As entradas estavam timidamente consumidas, porém poderiam alimentar um batalhão da polícia militar — era uma verdadeira uma orgia gastronômica — puritana, já que pouco consumada. Com a mesa mais estufada que um show de Sandy Júnior, monólogo do silêncio se instaura novamente, embora não dure muito:
“Me traz um petit gateau, O pudim de doce de leite, o sorvete de morango, frutas lambada e um café.” A noite já estava estranho suficiente, até o momento que o advogado, antes da chegada do Exército de carboidratos, pede licença e Vai banheiro — do qual jamais retornou.

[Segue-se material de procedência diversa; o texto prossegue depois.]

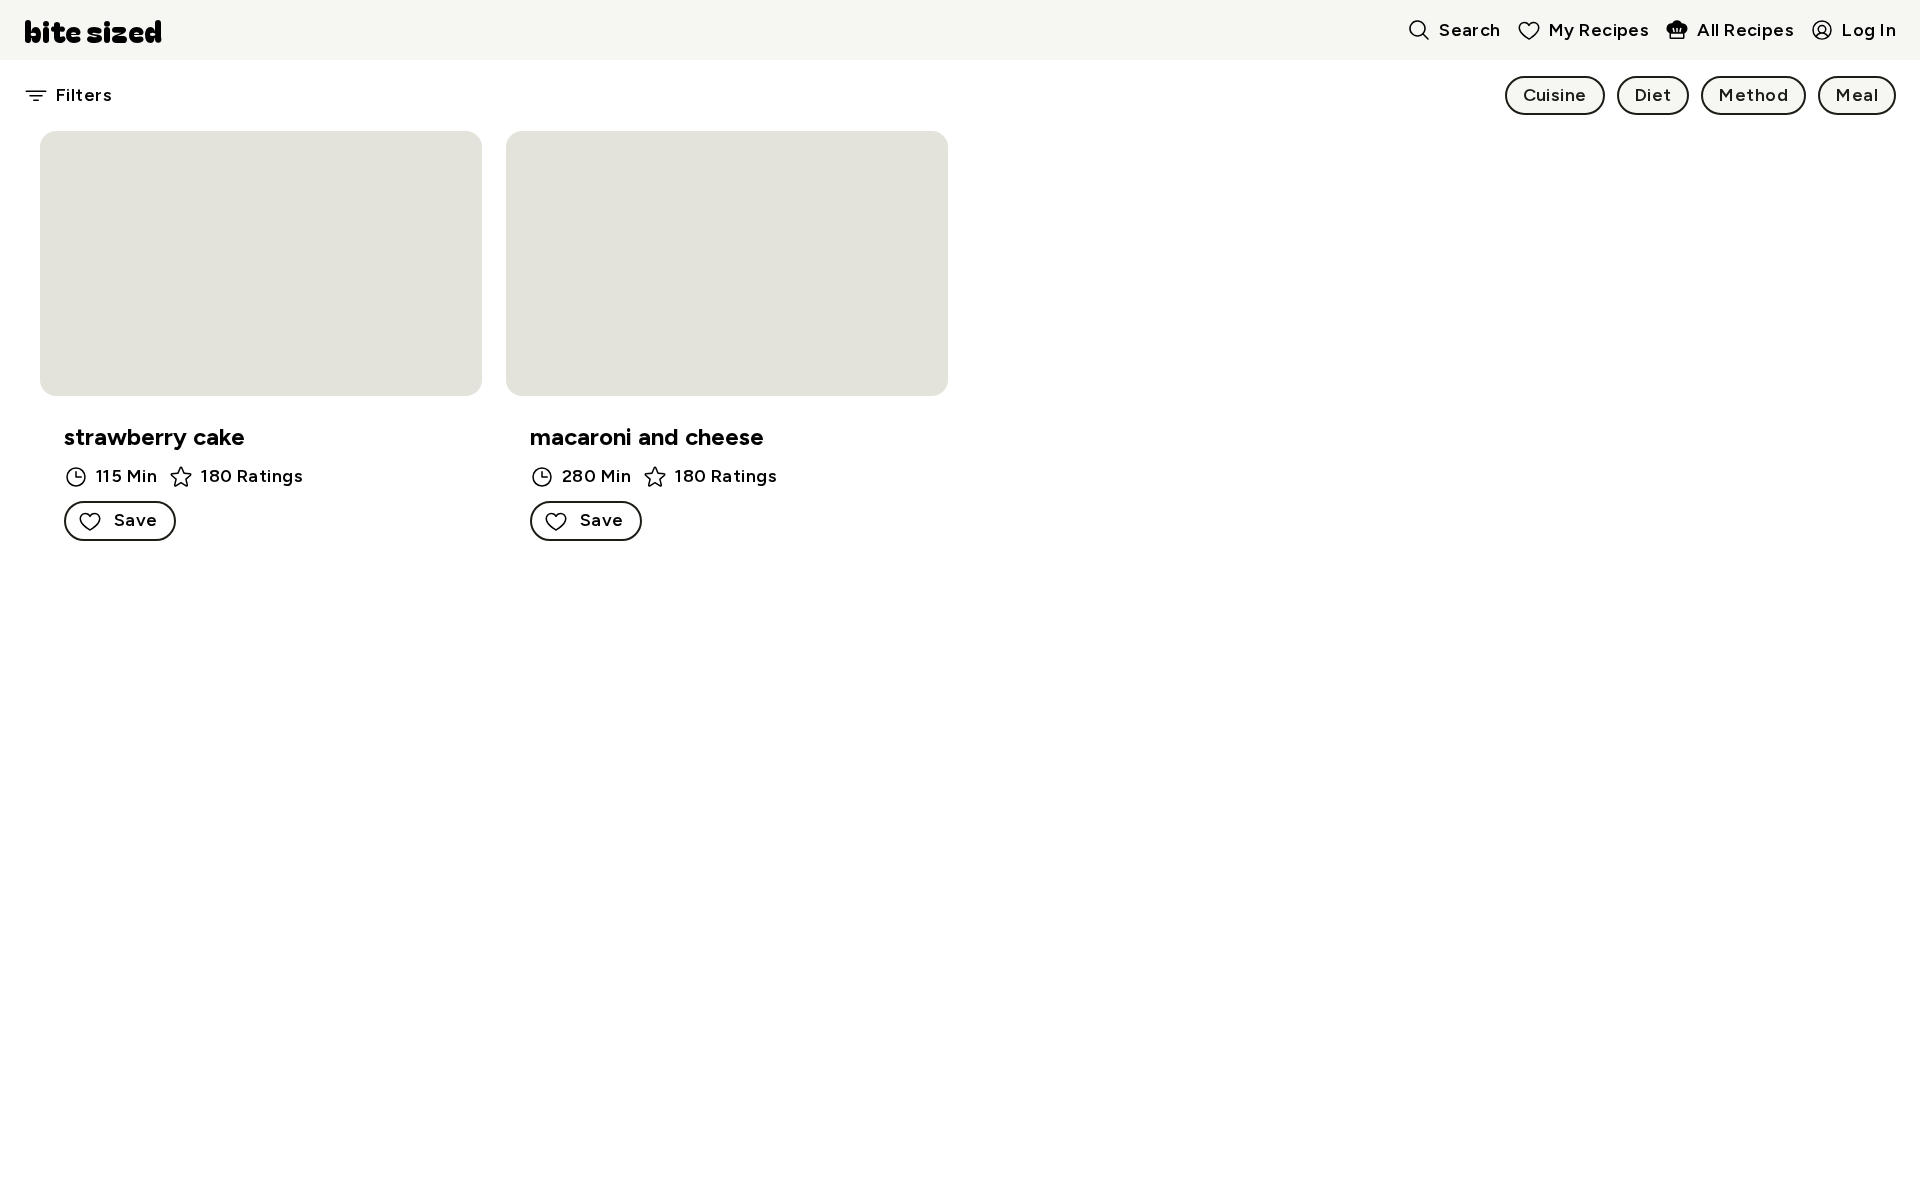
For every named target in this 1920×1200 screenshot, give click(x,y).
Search (1470, 30)
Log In (1869, 30)
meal (1857, 95)
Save (136, 520)
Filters (84, 95)
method (1753, 95)
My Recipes (1599, 30)
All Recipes (1745, 30)
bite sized (93, 30)
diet (1653, 95)
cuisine (1555, 95)
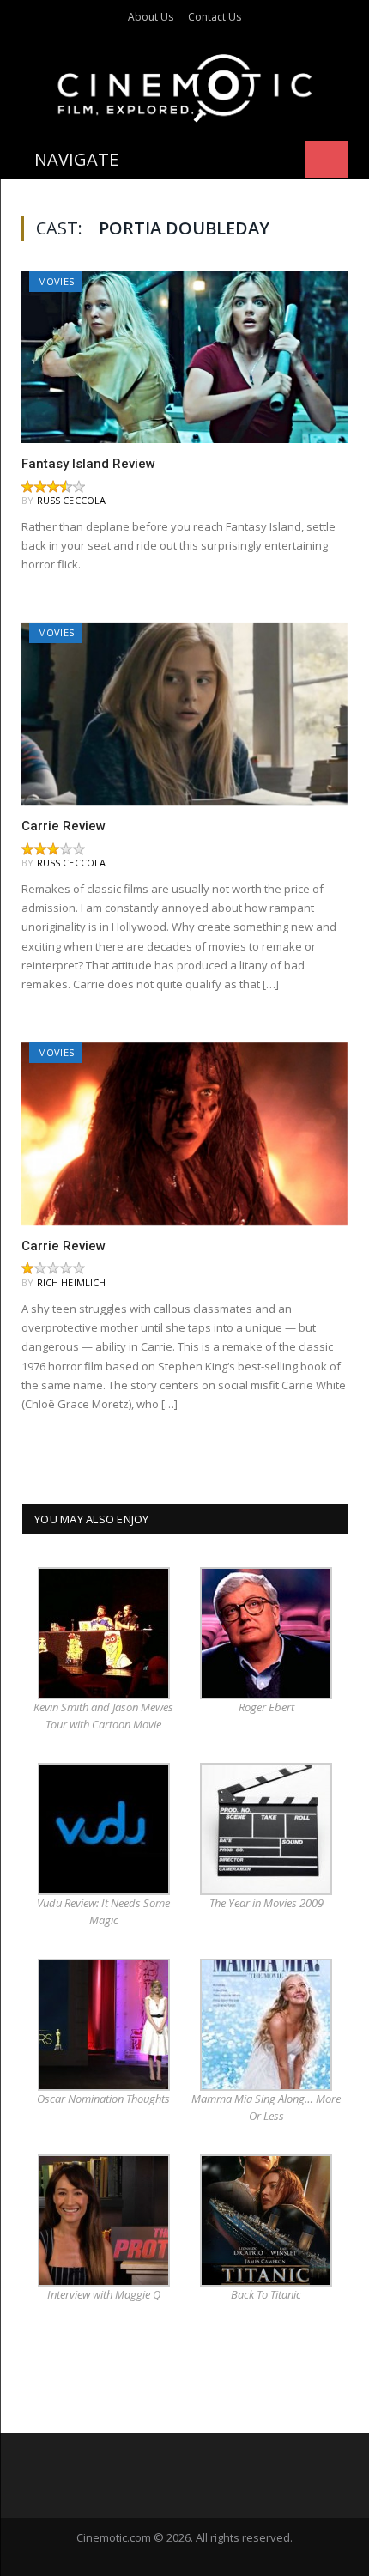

Carol encerra sua noite sozinha com monólogo do silêncio, com um pedaço de papel que lhe cobrava R$1.600,00 pelo estacionamento dos pratos em sua mesa. Mastercard facilitou sua vida, igualzinho à propaganda, quando gerente do restaurante propôs parcelar a conta em algumas parcelas.
As cenas seguintes se resumiram a descobrir que Luciano a bloqueara em todas as redes sociais e contatos. Telefonemas iam direto para caixa de mensagens (agora, entupidas com maldições de todas as religiões possíveis, por autoria da Carol) e SMSs faziam parte de um limbo desconhecido. Prometera jamais utilizar esses aplicativos — eram cheios de psicopatas e desesperados. Não precisava disso, era uma mulher digna, que não tinha tempo para perder com pessoas perdidas e desalmadas como esses homens com quem conversara.
Estava pronta para deletar o app de sua vida e finalmente começaria suas aulas de pintura — faria Monet parecer pintura de criança… Mas eis que surge Bernardo, o novo rostinho que acabou de aparecer numa barrinha de seu celular.
“Que lindo sorriso, moça” — e o mundo fica cor de rosa novamente.